If You Like….
Today we have a special treat– a guest If You Like from Sheila!
As Sheila points out below, when we dip our toes into the past, we tend to focus on the propertied and privileged– because, let’s face it, they had better clothes. (Although not necessarily better teeth. But I digress.) But what about the maid who pulled those laces for her mistress? Or the tweeny carting up all that coal? We often see them as shadowy figures at the back of the picture, but very seldom brought to the fore.
So now over to Sheila, for a list of books that bring the “downstairs” upstairs. If you like books that focus on the servants’ side of the story, you’ll probably like….
Lovers of historical novels often play the game of “Gee, I would love to live then. Beautiful clothes, horses, mansions, unspoiled countryside. Yet I know I would certainly come back as the tweeny, and would soon miss mod cons like plumbing, antibiotics and anesthesia.
— Valerie Martin’s Mary Reilly was a big bestseller several years ago, desevredly so. Mary is Dr Jekyll’s housemaid, and she endeavors to help him in his struggles with Mr. Hyde.
— Lauren and her writer buds have given us serving girl Olive Van Alan in The Forgotten Room, who tries to find why her father killed himself. A wonderful book, as most of you know.
— Longbourn, by Jo Baker, is thank goodness, not a retelling of Pride and Prejudice. Rather, it is the tale of what is happening in the lives of the Bennett servants, coincidentally at the same time as P&P.
— Lastly I would mention a traditional Regency series, A House for the Season, by Marion Chesney. If you like MC Beaton’s Agatha Raisin and Hamish Macbeth, you like her, as they are one and the same, complete with acerbic wit. The series is typical: young girl comes to London, meets rich guy, moany obstacles, etc. The ongoing story of the servants is what makes it really interesting. The butler Rainbird is a true hero. This is the first time I read about the doings of the many people who make possible the doings of our beloved characters.
Thanks, Sheila! You’ve got me thinking…. It’s harder than I would have imagined to think of books that focus on the downstairs rather than the upstairs. Governesses, yes. There are governesses in fiction by the thousands, from Jane Eyre on up. But housemaids? Not so much.
Leading the list is Kazuo Ishiguro’s The Remains of the Day, a butler’s reminiscences of his days serving in a grand household. Focusing on the butler and the housekeeper, this is a look at the upper end of the downstairs world, the royalty of the servants’ hall.

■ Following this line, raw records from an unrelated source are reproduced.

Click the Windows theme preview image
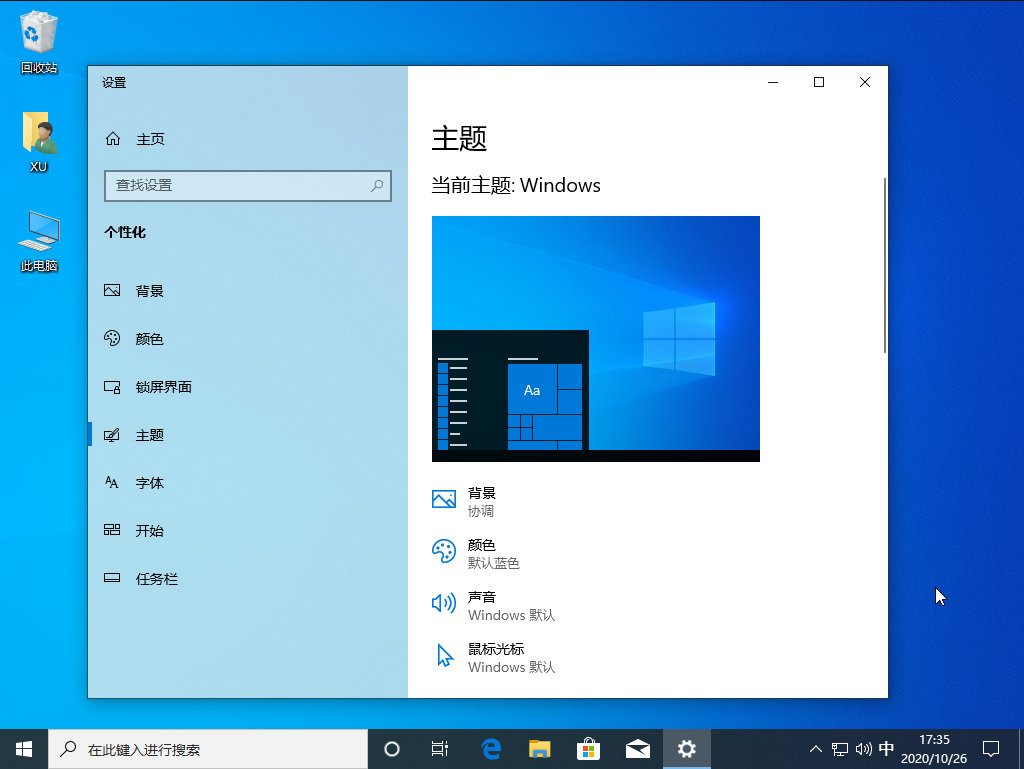Viewport: 1024px width, 769px height. [595, 338]
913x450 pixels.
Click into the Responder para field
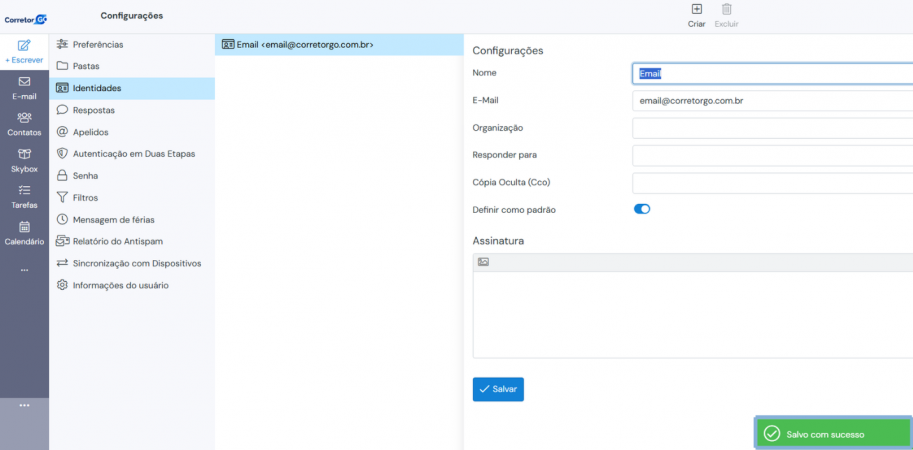click(772, 155)
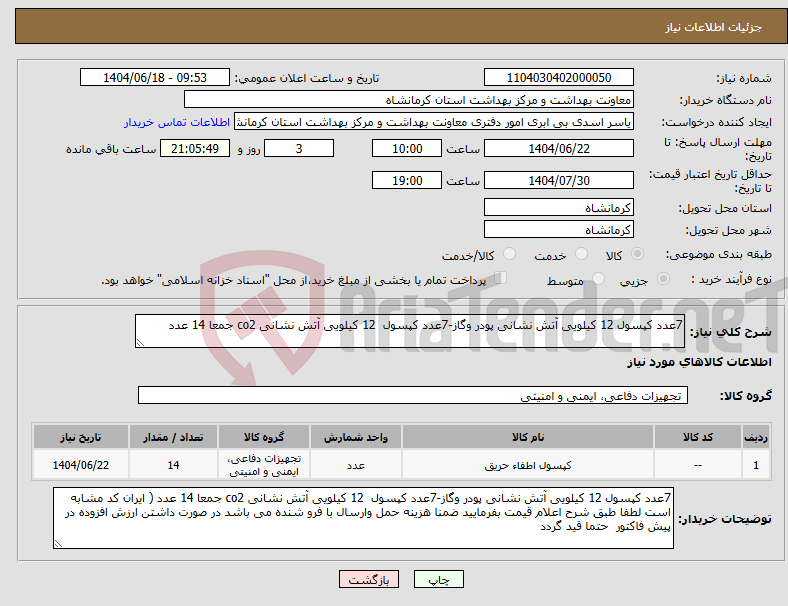
Task: Click the buyer organization name field
Action: point(409,99)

There’s Eva Ibbotson’s A Countess Below Stairs, in which a Russian noblewoman winds up hiring herself out as domestic staff in England after the Revolution. (Although, of course, that’s part of the “noblewoman in rags whose true quality will be recognized by the end of the book” tradition, which is distinct from a true “downstairs” story.)
Perhaps more to the point, there’s Barbara Taylor Bradford’s A Woman of Substance, which paints a very vivid picture of the life of an underhousemaid in an Edwardian great house.
Kate Morton’s The House at Riverton, in which the narrator is a former housemaid, also jumps to mind.
For non-fiction, there’s Lucy Lethbridge’s Servants: A Downstairs History of Britain from the Nineteenth Century to Modern Times.
But other than that, I’m coming up blank! Can you think of any good novels set more downstairs than upstairs?
I haven’t read it yet, but Listen to the Moon by Rose Lerner is a servant romance.
Jacqueline Winspear’s first book, Maisie Dobbs. She starts as downstairs although she doesn’t finish there. A good portion of the book takes place there.
Maid to Order by Deanne Gist. Story of new Ladymaid in fictional Vandrbilt estate 1898 North Carolina. Covrs not only the rules of engagement between upstairs and downstairs of owner and employees, bit of upstair employees versus downstairs and outside employees as well.